> [How to complete this task] Give back exactly the lines of the data below, starting with the line that has "Given: Click the green B grade badge" and going on through the line that has "Image resolution: width=1568".

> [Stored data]
┄┄┄┄┄┄┄┄┄┄┄┄┄┄┄┄┄┄┄┄

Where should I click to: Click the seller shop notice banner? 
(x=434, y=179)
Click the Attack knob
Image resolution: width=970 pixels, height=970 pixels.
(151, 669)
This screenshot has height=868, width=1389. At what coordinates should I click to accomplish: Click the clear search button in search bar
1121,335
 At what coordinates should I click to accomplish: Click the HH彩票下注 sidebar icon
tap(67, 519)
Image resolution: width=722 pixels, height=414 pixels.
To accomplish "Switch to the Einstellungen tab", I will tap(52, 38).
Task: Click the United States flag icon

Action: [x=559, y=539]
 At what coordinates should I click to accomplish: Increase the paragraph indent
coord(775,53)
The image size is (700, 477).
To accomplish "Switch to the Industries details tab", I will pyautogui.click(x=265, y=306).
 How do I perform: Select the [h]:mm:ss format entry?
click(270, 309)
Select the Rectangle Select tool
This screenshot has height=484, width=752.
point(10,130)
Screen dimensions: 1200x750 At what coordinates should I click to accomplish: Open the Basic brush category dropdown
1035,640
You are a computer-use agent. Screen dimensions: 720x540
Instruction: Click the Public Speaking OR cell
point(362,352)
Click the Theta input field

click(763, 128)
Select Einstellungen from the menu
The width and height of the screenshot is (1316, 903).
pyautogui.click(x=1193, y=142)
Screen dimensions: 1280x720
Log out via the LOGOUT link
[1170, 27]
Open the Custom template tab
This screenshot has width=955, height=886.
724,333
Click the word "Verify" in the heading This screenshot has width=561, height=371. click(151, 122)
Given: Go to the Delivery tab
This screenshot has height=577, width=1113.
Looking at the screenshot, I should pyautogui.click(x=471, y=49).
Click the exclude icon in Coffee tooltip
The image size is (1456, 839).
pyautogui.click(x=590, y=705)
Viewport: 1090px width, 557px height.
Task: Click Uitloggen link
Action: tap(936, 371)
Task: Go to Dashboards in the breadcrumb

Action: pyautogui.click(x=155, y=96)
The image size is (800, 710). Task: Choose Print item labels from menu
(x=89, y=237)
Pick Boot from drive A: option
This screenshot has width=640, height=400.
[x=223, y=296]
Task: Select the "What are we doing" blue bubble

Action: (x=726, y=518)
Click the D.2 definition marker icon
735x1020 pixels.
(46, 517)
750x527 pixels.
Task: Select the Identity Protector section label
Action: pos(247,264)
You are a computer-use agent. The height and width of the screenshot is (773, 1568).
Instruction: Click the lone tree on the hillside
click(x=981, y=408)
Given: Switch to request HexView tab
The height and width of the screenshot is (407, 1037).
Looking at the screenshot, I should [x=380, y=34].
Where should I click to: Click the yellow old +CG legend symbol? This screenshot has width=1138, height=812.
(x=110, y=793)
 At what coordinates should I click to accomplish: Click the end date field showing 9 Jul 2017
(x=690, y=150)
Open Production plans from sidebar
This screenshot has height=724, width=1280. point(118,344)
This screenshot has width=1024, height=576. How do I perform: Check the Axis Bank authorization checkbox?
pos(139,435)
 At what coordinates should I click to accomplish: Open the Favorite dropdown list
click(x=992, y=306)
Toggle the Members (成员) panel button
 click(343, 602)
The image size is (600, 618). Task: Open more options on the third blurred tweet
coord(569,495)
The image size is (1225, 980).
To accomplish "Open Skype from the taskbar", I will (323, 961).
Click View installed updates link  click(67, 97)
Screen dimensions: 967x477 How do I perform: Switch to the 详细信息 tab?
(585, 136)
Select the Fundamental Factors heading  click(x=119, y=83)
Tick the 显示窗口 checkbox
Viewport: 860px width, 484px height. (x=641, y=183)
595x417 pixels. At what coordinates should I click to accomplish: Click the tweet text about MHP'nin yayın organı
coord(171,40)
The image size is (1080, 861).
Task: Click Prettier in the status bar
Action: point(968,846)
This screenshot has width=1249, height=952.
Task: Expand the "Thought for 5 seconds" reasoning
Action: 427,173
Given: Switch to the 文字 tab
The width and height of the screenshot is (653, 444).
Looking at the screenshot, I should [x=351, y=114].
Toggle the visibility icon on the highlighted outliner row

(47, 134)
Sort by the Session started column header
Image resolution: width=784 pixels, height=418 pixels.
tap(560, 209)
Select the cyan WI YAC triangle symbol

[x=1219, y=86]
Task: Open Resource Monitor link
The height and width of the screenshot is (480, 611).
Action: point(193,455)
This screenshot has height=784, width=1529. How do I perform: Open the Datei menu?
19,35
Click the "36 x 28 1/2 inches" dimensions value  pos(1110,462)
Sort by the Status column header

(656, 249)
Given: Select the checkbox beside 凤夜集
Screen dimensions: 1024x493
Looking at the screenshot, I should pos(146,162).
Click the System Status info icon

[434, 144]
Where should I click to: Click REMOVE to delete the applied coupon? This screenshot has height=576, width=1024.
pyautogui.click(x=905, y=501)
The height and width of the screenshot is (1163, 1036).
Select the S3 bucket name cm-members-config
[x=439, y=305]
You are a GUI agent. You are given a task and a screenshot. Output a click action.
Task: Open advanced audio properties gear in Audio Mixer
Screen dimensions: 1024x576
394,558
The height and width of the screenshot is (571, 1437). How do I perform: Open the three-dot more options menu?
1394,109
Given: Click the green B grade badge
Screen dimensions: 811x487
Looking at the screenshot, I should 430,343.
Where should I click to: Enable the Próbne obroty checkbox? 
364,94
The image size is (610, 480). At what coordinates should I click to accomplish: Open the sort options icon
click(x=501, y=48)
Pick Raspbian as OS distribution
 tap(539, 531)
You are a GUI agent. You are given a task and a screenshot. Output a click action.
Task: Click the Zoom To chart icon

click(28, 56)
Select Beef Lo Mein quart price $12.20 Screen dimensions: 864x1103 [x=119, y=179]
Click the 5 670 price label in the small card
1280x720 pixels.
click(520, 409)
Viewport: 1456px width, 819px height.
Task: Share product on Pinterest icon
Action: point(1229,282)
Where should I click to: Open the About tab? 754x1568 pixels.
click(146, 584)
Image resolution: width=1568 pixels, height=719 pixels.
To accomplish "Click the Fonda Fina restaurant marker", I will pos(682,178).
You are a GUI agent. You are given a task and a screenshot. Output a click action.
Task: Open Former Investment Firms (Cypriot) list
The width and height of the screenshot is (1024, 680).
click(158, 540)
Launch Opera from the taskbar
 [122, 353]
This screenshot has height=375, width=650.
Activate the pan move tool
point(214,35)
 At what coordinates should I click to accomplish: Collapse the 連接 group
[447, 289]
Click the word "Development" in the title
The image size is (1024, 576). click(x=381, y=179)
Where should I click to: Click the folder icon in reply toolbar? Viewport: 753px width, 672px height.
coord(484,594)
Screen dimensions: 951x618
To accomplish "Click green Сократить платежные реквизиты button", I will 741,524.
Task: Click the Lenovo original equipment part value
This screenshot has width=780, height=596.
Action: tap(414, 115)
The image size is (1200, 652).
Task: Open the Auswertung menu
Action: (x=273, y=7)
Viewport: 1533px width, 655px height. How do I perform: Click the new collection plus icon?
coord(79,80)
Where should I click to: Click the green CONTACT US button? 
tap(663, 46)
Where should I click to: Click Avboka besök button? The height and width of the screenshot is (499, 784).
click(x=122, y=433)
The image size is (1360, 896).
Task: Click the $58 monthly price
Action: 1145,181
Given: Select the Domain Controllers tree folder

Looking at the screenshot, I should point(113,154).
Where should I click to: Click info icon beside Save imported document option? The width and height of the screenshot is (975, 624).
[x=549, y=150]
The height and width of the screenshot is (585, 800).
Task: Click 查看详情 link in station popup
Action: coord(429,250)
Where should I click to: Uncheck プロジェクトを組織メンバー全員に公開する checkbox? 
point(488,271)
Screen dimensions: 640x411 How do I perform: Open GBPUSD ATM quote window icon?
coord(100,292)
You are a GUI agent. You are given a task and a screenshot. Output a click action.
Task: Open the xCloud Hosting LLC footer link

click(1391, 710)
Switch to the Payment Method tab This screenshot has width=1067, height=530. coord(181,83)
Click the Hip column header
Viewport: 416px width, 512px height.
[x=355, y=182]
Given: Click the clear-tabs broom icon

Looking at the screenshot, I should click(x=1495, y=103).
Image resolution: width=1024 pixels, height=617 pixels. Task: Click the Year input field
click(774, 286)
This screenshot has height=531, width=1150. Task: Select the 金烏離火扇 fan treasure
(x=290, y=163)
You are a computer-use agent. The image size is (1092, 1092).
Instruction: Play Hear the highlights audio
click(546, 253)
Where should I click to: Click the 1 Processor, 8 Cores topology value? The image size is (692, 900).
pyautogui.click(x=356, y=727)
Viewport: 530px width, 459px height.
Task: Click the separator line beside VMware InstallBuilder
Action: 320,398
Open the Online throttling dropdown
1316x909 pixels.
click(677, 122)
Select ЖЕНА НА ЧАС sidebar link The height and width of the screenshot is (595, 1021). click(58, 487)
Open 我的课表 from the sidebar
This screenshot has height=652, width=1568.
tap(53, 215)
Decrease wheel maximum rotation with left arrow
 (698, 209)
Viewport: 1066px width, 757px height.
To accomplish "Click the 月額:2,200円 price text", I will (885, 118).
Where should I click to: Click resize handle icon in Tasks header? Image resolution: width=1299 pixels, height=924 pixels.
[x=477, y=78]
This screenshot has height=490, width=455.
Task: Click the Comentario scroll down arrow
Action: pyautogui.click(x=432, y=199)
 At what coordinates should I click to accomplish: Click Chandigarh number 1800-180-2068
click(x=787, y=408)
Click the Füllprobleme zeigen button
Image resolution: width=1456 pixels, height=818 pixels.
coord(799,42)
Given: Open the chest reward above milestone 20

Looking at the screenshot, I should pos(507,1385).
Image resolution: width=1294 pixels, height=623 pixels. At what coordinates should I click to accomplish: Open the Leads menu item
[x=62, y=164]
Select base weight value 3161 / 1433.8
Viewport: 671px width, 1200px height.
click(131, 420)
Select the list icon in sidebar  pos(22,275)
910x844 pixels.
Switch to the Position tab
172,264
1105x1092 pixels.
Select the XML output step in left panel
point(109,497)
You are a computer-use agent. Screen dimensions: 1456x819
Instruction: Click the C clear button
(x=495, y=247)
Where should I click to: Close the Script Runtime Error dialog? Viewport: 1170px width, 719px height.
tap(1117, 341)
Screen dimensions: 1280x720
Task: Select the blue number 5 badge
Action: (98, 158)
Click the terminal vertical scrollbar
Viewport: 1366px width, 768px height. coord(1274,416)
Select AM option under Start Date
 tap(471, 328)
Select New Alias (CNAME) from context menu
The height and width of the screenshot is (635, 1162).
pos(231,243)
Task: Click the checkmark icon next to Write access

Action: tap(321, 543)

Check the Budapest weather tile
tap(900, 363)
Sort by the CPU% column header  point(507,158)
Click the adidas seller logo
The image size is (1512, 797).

┄┄┄┄┄┄┄┄┄┄┄┄┄┄┄┄┄┄┄┄

> [Response to this task]
Given: Click the green B grade badge
Screen dimensions: 811x487
Looking at the screenshot, I should 430,343.
Where should I click to: Enable the Próbne obroty checkbox? 
364,94
The image size is (610, 480). At what coordinates should I click to accomplish: Open the sort options icon
click(x=501, y=48)
Pick Raspbian as OS distribution
 tap(539, 531)
You are a GUI agent. You are given a task and a screenshot. Output a click action.
Task: Click the Zoom To chart icon

click(28, 56)
Select Beef Lo Mein quart price $12.20 Screen dimensions: 864x1103 [x=119, y=179]
Click the 5 670 price label in the small card
1280x720 pixels.
click(520, 409)
Viewport: 1456px width, 819px height.
Task: Share product on Pinterest icon
Action: point(1229,282)
Where should I click to: Open the About tab? 754x1568 pixels.
click(146, 584)
Image resolution: width=1568 pixels, height=719 pixels.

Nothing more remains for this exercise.